# 04 — Gun Homicide vs Drug Offenses

Scatter plot with trend line exploring the correlation between drug offense rates and gun homicide rates.

In [1]:
import pandas as pd
import numpy as np
import plotly.express as px
import plotly.graph_objects as go
from scipy import stats
from pathlib import Path

DATA_DIR = Path('../data/processed')
df = pd.read_csv(DATA_DIR / 'merged_country_data.csv')

# Filter to countries with both drug offense and gun homicide data
plot_df = df.dropna(subset=['drug_offense_rate', 'gun_homicide_rate']).copy()
print(f"Countries with both drug offense and gun homicide data: {len(plot_df)}")

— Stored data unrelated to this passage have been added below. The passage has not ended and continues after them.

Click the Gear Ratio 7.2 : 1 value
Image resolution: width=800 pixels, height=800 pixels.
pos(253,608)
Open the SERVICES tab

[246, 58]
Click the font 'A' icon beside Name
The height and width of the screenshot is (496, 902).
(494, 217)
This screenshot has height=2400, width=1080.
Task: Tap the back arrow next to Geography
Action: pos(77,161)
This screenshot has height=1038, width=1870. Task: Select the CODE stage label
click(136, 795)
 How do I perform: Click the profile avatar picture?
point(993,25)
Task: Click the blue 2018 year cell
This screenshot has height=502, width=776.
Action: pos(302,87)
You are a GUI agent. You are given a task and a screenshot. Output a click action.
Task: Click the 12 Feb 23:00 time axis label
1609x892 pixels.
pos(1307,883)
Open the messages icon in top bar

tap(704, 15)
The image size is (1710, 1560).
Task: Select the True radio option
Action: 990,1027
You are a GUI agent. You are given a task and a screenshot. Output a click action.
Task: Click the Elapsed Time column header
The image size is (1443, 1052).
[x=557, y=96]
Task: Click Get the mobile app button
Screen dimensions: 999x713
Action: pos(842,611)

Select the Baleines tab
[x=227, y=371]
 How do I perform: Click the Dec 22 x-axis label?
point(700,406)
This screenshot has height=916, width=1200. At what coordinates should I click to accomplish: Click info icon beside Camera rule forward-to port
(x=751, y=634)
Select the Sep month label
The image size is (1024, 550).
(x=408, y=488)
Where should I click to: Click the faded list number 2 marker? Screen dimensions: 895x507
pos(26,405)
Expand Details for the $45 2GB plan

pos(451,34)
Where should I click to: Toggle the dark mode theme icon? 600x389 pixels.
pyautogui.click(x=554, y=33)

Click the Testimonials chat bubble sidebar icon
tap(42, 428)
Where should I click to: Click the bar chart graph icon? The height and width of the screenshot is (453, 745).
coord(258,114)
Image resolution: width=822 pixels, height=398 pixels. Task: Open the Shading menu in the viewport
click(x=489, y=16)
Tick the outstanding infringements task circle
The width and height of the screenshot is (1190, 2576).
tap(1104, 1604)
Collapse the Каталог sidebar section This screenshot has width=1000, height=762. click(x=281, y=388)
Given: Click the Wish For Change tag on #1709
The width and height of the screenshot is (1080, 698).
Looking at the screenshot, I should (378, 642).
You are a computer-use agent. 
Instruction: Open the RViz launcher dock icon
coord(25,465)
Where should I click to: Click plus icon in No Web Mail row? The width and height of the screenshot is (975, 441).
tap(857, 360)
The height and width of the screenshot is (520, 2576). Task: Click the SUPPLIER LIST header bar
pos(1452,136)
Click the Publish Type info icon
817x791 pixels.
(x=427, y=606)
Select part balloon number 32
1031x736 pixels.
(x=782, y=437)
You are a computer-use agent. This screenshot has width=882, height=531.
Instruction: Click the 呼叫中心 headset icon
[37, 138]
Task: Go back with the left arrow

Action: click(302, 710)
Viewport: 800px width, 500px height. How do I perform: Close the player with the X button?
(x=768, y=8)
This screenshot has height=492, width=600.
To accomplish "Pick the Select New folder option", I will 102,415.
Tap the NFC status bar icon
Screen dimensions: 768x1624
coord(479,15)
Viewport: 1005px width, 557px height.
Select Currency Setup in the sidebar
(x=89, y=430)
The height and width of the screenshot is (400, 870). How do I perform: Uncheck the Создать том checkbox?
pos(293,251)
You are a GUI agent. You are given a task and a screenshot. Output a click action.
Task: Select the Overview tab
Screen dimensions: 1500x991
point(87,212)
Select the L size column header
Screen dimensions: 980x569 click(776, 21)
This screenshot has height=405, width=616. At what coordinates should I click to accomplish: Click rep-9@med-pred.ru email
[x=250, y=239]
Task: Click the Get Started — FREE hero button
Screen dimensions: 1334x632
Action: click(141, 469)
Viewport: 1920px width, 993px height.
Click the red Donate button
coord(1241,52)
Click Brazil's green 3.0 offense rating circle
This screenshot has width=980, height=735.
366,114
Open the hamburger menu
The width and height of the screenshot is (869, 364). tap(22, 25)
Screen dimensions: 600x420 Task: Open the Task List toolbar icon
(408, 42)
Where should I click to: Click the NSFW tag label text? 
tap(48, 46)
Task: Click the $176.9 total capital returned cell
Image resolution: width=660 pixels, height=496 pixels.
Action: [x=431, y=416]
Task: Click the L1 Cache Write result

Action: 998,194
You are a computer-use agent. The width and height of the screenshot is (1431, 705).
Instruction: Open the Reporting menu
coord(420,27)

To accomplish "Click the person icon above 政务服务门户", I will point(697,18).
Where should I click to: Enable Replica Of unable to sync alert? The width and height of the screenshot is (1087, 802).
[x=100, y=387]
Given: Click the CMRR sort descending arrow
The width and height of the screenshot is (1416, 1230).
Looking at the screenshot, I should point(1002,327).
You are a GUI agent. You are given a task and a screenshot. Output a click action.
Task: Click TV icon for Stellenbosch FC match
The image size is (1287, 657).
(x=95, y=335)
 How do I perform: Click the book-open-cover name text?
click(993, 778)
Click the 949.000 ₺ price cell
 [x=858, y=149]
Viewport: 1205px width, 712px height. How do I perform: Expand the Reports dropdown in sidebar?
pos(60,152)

Countries with both drug offense and gun homicide data: 121


## Scatter Plot — Gun Homicide Rate vs Drug Offense Rate

In [2]:
# Linear regression on log-transformed values
plot_df['log_homicide'] = np.log10(plot_df['gun_homicide_rate'].clip(lower=0.01))
plot_df['log_drug'] = np.log10(plot_df['drug_offense_rate'].clip(lower=1.0))

slope, intercept, r_value, p_value, std_err = stats.linregress(
    plot_df['log_drug'], plot_df['log_homicide']
)
r_squared = r_value ** 2

print(f"Linear regression (log drug offense vs log gun homicide):")
print(f"  R² = {r_squared:.4f}")
print(f"  p-value = {p_value:.2e}")
print(f"  slope = {slope:.4f}")

Linear regression (log drug offense vs log gun homicide):
  R² = 0.0281
  p-value = 6.59e-02
  slope = -0.3093


In [3]:
fig = px.scatter(
    plot_df,
    x='drug_offense_rate',
    y='gun_homicide_rate',
    color='region',
    hover_name='country_name',
    hover_data={'drug_offense_rate': ':.1f', 'gun_homicide_rate': ':.2f', 'region': True},
    log_x=True,
    log_y=True,
    title=f'Gun Homicide Rate vs Drug Offense Rate (R²={r_squared:.3f}, p={p_value:.2e})',
    labels={
        'drug_offense_rate': 'Drug Offense Rate per 100K (log scale)',
        'gun_homicide_rate': 'Gun Homicide Rate per 100K (log scale)',
        'region': 'Region',
    },
)

# Add trend line
x_range = np.linspace(plot_df['log_drug'].min(), plot_df['log_drug'].max(), 100)
y_trend = 10 ** (slope * x_range + intercept)
x_trend = 10 ** x_range
fig.add_trace(go.Scatter(
    x=x_trend, y=y_trend,
    mode='lines',
    name=f'Trend (R²={r_squared:.3f})',
    line=dict(color='red', dash='dash', width=2),
))

fig.update_layout(template='plotly_white', height=600)
fig.show()

## Drug Offense Rate Choropleth (Reference)

In [4]:
drug_map = df.dropna(subset=['drug_offense_rate'])

fig = px.choropleth(
    drug_map,
    locations='country_code',
    color='drug_offense_rate',
    hover_name='country_name',
    hover_data={'drug_offense_rate': ':.1f', 'country_code': False},
    color_continuous_scale='YlOrBr',
    title='Drug Offense Rate per 100K by Country',
    labels={'drug_offense_rate': 'Rate per 100K'},
)
fig.update_layout(
    geo=dict(showframe=False, showcoastlines=True, coastlinecolor='#999'),
    template='plotly_white',
    height=500,
)
fig.show()